If you want to make them believe in your product, show them something real. An interactive
prototype is a strong argument to attract the attention of the audience and demonstrate what
your app is about. If you can share the first working model of the application (MVP), it
dramatically increases the chances of winning the game.
Talk to people in the room
You know what your own product is and why it’s great, but they don’t. The most basic and
unexpected things can be incomprehensible. An app for helping snowboarders is a guide to the
slopes, or a guide to injury medicine, or an evacuation helicopter call button. Or does it
help you communicate with friends, or an online store ... what is it? If the main leisure
activity among the audience is not snowboarding but poker, you must explain very clearly all
the basic fundamentals of the project, from scratch. In 3 minutes, of course. Focus more on
what is interesting to a specific audience.

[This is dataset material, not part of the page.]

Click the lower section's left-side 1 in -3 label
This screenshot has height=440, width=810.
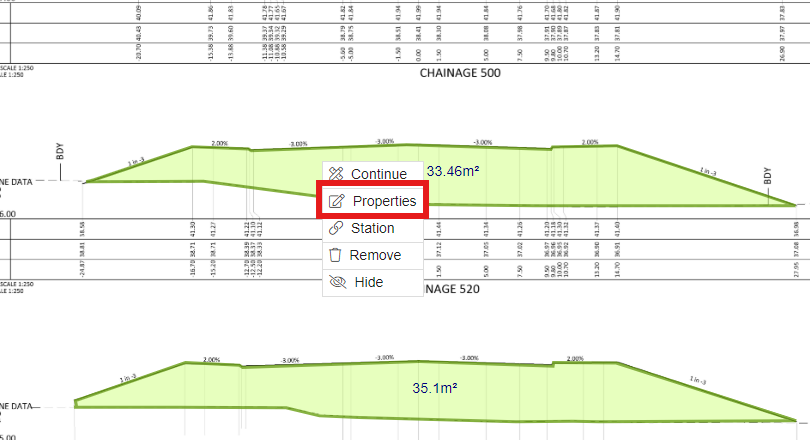click(x=128, y=379)
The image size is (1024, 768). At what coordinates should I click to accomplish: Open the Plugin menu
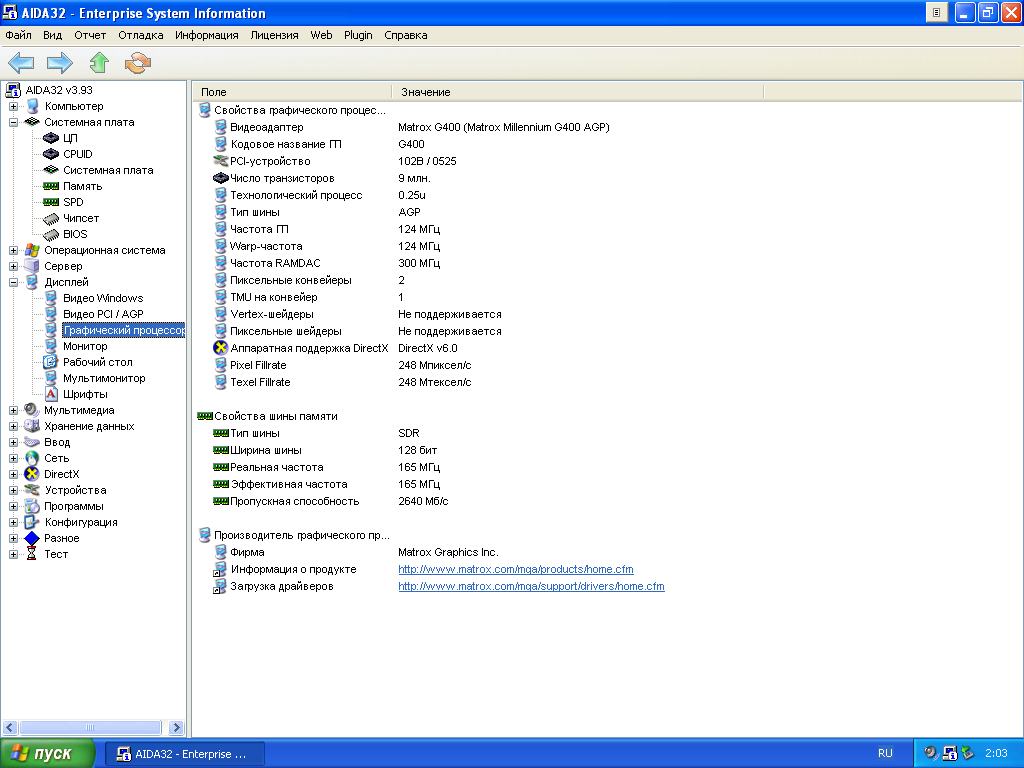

Investors don’t need your detailed list of features – they need monetisation, market
estimation, promotion strategy and development plans, as well as a clear understanding of
why someone will use it.
What is an Information Memorandum?
The information memorandum (IM), sometimes referred to as the offering memorandum, is a
legal document provided by the company to potential investors to explain the objectives,
risks and investment conditions around the funding round.
- This includes management biographies, financial statements, company details and more
to help investors learn more about future business and financial plans.
- This is a short document with about 20 to 30 pages highlighting the most important
aspects and opportunities offered by your investment.
When creating an IM, consider how investors will read it. They should be able to scan
content pages and go immediately to the sections, subsections and even paragraphs that
contain answers to their questions.
Simplicity is the Key to the Professional Offering Memorandum
Take a look at the advanced stages of development and define where you are right now:
- Letter from the Director
- Investment Highlights
- Executive summary
- Company history
- Expansion plan
- Market overview
- Key success indicators
- Risks
- Team (management team)
- Financial information
- Financial Requirements / Quotation
- Ambitions (long-term goals)
- Other information
All this may take a few weeks to work. But no matter what stage you’re at, it takes a lot of
time to raise investment funds.
Prepare investment promotion and investment memos, answer investor questions and demands and
prepare yourself for the countless obstacles of time and energy-consuming activities.